What is needed:
In the records below, the lines between the one holding "Where should I" and the one holding "Enable Fade on", inclusive, are to be transcribed exactly; no pictures are to be included.

Data for the task:
--------

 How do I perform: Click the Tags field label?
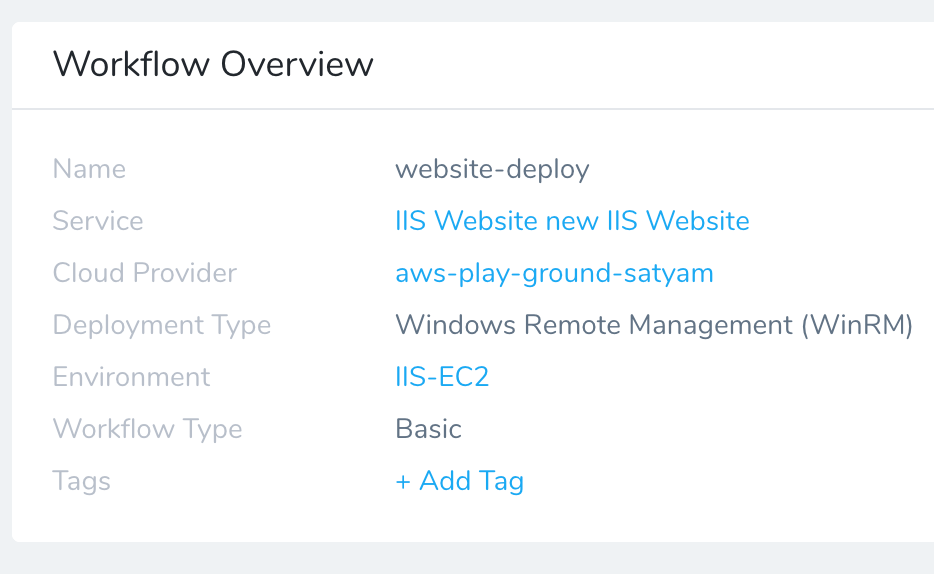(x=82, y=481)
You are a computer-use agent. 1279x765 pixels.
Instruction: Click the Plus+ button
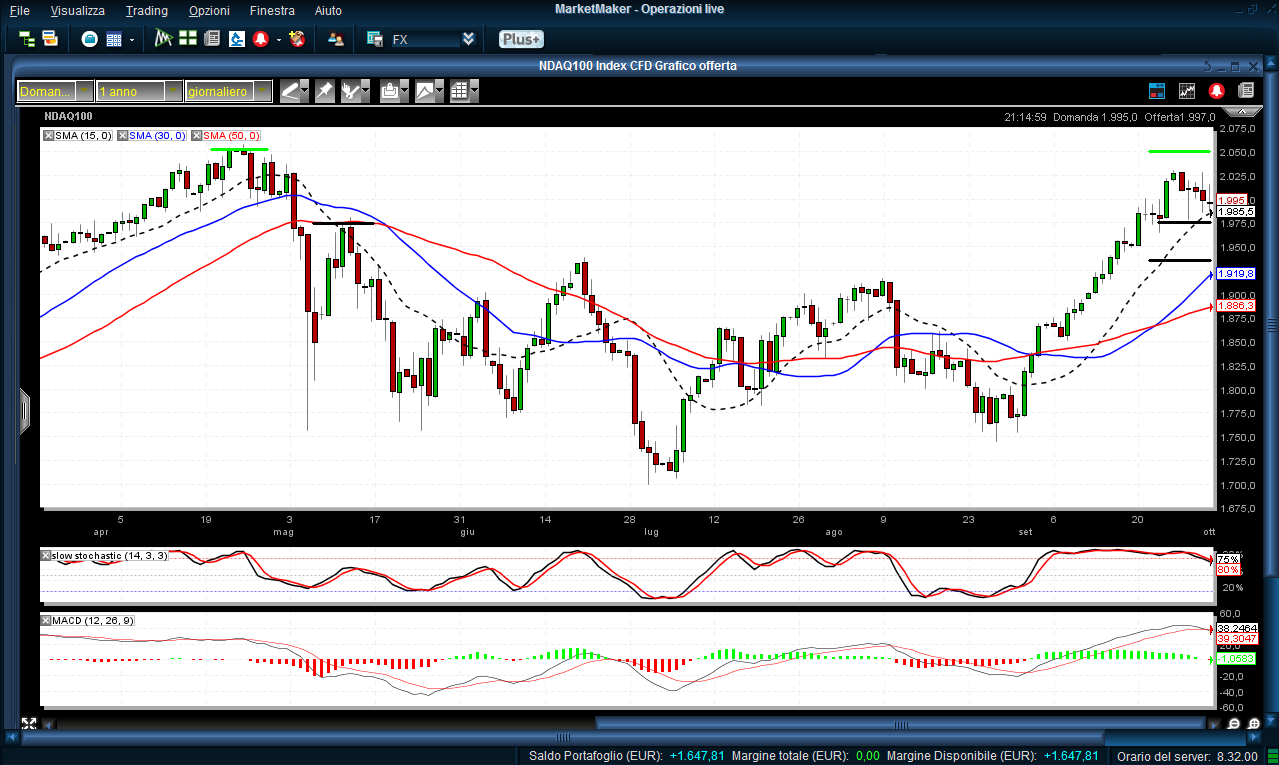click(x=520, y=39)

--------

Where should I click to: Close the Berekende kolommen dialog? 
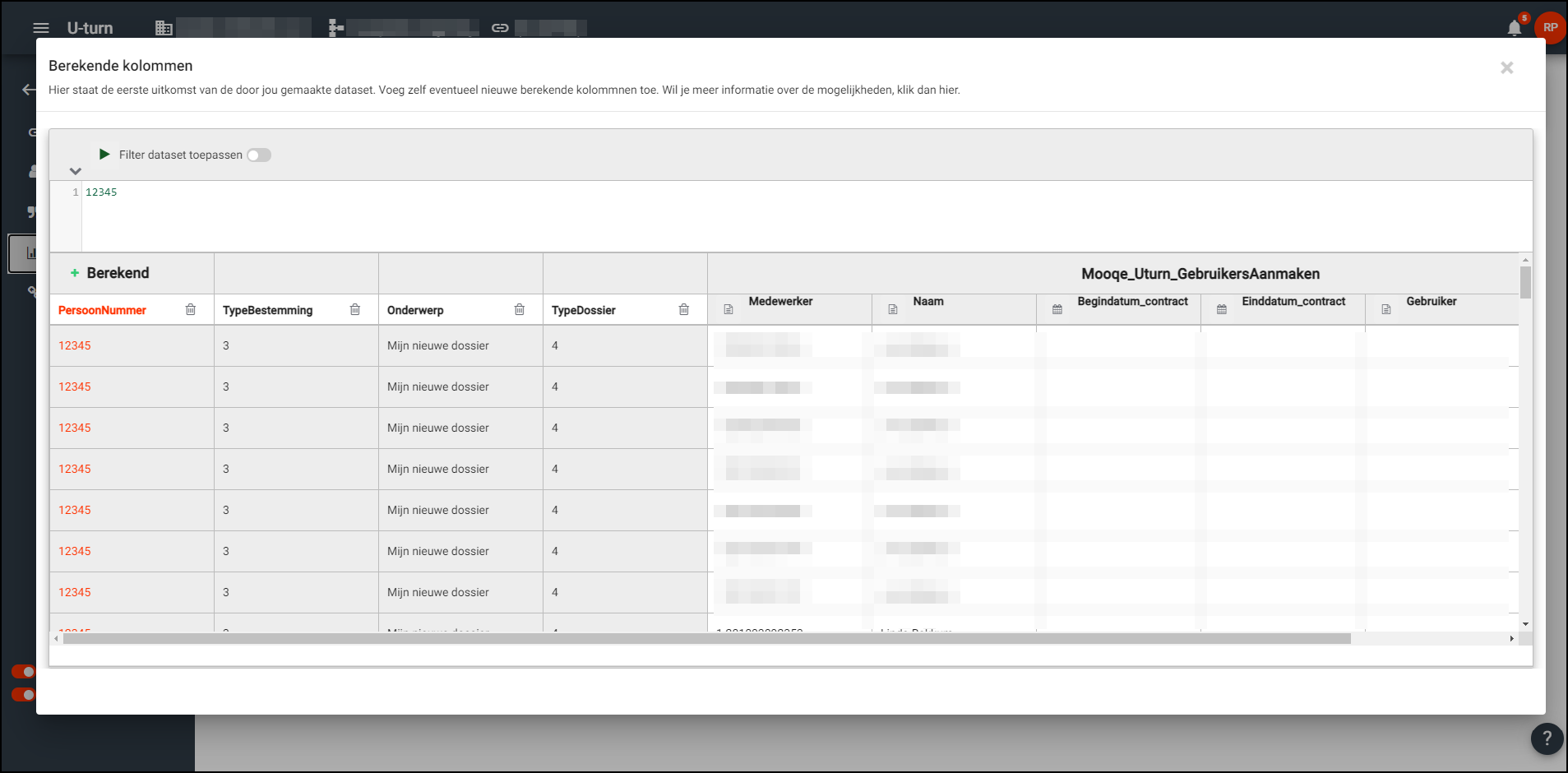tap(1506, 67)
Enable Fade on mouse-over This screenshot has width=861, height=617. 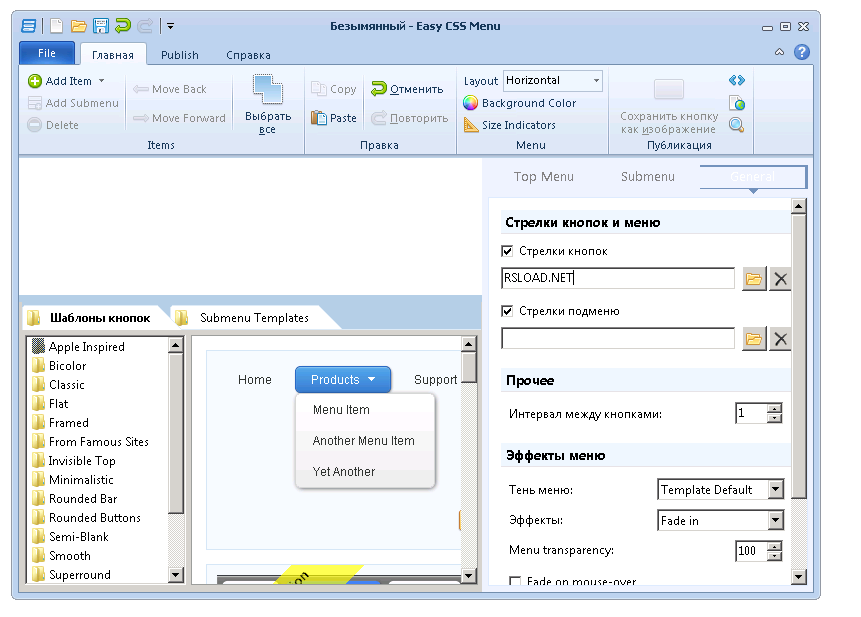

--------

Exercise output:
Where should I click to: Close the Berekende kolommen dialog? 
tap(1506, 67)
Enable Fade on mouse-over This screenshot has width=861, height=617. 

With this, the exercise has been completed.